While she concentrated on that part of the operation, her husband focused on other tasks on the farm. It was all possible because they joined a year-round local food hub called Stewards of the Land, started in 2005 by Marty Travis, a farmer in nearby Fairbury, Ill.

Stewards of the Land is a homegrown operation.

“Peppermint, borage flowers, radish pots,” Travis said on a recent morning as he loaded a van with locally grown food.

“That should be it,” replied his son, Will, who kept track of each shipment.

The two of them stocked the van with roughly 1,500 pounds of food from about a dozen area farmers who filled a walk-in cooler the night before with fruits and vegetables, poultry and meat, and grains and flour. Travis drives the shipment to restaurants and grocery stores throughout central Illinois and Chicago.

Basically, Travis is the middleman between the producer and consumer. A farmer himself, he took on this role to fill a hole in the market.

“As we go, we can incubate these farms, and get them on their feet to do their own things,” he said.

Travis and his wife formed this food hub and started a second one a few years later. Members include about 40 small family farmers, each of whom pays a small fee to join. Travis said they get cheaper liability insurance, access to a much larger pool of businesses and farmer training. 
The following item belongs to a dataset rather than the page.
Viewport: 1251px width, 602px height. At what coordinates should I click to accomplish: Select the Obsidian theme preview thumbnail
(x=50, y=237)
A big part of the food hub model, Travis said, is helping drive up interest in agriculture.

“I would say the new generation of farmers are a little over half the group,” Travis explained. “Many of them were under the age of 18 when they joined. We’re very interested in growing great produce, but we’re also very passionate about growing great farmers.”

One up-and-coming farmer is Derek Stoller, 15, of Fairbury. He joined Stewards of the Land when he was just 9-years-old and growing Indian corn. Since then – working in his parents’ backyard and putting his family to work – he has moved on to other things like beets, parsley and carrots.
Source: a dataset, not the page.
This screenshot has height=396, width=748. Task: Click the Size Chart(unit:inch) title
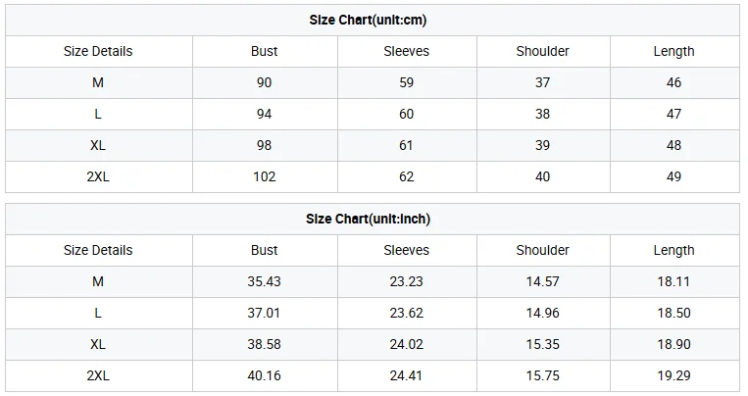point(368,219)
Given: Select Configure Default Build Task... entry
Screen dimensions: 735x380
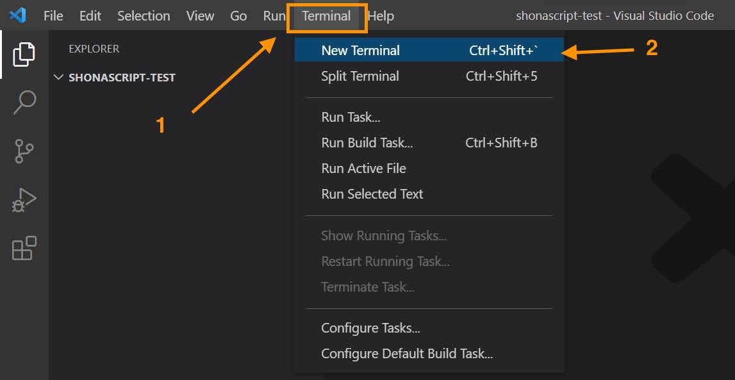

“Last year, I grossed around $15,000,” he said.

Stoller admits he has no idea if he will stay in agriculture forever, or what he will do with the rest of the life. When asked what surprises him most about agriculture, he said, “That you can grow off of a little patch of land, and make a lot of money off of it.”

“We recognize that there is significant opportunity for small entrepreneurs for small businesses to support local and regional food systems,” said Doug O'Brien, the USDA's Acting Under Secretary of Rural Development.

“We have a fantastic national and international food system that supplies food from across the country and across the world,” O’Brien said. “But for those who are willing maybe to pay a little bit more for food that comes from close by, that structure is lacking, but it’s growing fast. Food hubs respond to that call.”

The USDA recently awarded a nearly $100,000 grant to set up three food hubs in Central Illinois.

One of the people behind that effort is Terra Brockman, who is with the Edible Economy Project, a group working to create a community-owned food hub and farmer-owned cooperative serving farmers and consumers in a 32-county region of central Illinois.

She estimates the region loses about $5 billion annually (PDF) because money is spent on food and agricultural inputs from outside the area.

“It used to be that when we talked about rural development, we talked about prisons and factories, and you know we’re finally at the point where it’s like, ‘Hey, look around. In Illinois, when you’re talking rural, you’re talking farming,”’ Brockman said. “Particularly this kind of small farming, direct marketed, feed your community kind of farming, where the money does stay and circulate within your community.”

O’Brian expects the USDA to continue supporting food hubs. Though some farmers worry that could lead to more regulations, even with federal support. But at least for now, that does not appear to be keeping food hubs from growing.